Set of tasks -
a) From which high school did Brent Jennings graduate, according to the biography below?
b) Format the records from their first line through the line containing "I will coord(97,534)." as a Markdown table with the columns No. and Line, numbering each row and leaving out blank lines.

Extract provided -
╭──
- Born: April 13, 1951 (age 75) Little Rock, Arkansas, U.S.
- Occupation: Actor
- Years active: 1980–present

= Brent Jennings =

American actor (born 1951)

Brent Jennings (born April 13, 1951) is an American actor. He was born in Little Rock, Arkansas, and is a 1969 graduate of Little Rock Central High School.

He played Oakland Athletics coach Ron Washington in the 2011 film Moneyball, where he was a standout due to his deadpan delivery and humor,played supporting character Ernie, traveling plumbing salesman in the short-lived, but acclaimed AMC television series Lodge 49 and currently stars in the TV series All American.
╰──
Entries provided -
╭──
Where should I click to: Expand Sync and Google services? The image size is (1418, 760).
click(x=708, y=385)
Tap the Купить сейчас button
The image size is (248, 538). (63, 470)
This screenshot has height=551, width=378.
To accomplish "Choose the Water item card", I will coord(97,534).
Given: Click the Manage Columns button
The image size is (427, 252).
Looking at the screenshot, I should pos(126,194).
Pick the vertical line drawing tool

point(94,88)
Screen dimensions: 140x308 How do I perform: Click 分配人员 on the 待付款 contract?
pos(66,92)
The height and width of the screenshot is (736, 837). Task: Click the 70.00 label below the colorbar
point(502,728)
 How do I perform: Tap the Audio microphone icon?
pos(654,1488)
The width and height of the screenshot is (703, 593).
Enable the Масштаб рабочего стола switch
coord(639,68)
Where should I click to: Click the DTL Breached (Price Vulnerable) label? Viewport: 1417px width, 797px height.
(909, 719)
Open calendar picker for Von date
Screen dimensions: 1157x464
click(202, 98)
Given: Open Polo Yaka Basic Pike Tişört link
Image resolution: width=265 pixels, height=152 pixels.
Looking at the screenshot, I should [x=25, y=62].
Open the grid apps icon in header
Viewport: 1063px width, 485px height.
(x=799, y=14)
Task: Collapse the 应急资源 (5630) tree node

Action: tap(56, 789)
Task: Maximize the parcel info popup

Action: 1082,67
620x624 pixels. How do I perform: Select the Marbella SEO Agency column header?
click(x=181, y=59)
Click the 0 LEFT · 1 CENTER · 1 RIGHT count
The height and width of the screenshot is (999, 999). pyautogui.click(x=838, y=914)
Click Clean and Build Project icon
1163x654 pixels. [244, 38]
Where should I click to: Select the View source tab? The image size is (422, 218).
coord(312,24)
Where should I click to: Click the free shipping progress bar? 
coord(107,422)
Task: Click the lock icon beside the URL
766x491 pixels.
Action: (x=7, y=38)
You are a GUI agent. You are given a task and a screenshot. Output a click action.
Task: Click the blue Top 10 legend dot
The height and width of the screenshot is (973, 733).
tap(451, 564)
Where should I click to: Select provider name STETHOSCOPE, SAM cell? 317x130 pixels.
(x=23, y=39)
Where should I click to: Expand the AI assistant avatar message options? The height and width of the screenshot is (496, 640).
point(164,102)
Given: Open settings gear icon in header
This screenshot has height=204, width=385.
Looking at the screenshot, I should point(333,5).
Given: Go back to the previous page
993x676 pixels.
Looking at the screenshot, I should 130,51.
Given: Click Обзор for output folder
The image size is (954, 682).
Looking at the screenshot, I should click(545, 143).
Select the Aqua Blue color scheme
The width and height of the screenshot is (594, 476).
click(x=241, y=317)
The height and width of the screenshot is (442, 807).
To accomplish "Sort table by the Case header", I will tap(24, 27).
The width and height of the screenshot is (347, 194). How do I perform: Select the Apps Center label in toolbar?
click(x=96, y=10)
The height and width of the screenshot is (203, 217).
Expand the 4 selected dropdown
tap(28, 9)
╰──
Results for each task -
a) Little Rock Central High School, in 1969.

b)
| No. | Line |
|---|---|
| 1 | Where should I click to: Expand Sync and Google services? The image size is (1418, 760). |
| 2 | click(x=708, y=385) |
| 3 | Tap the Купить сейчас button |
| 4 | The image size is (248, 538). (63, 470) |
| 5 | This screenshot has height=551, width=378. |
| 6 | To accomplish "Choose the Water item card", I will coord(97,534). |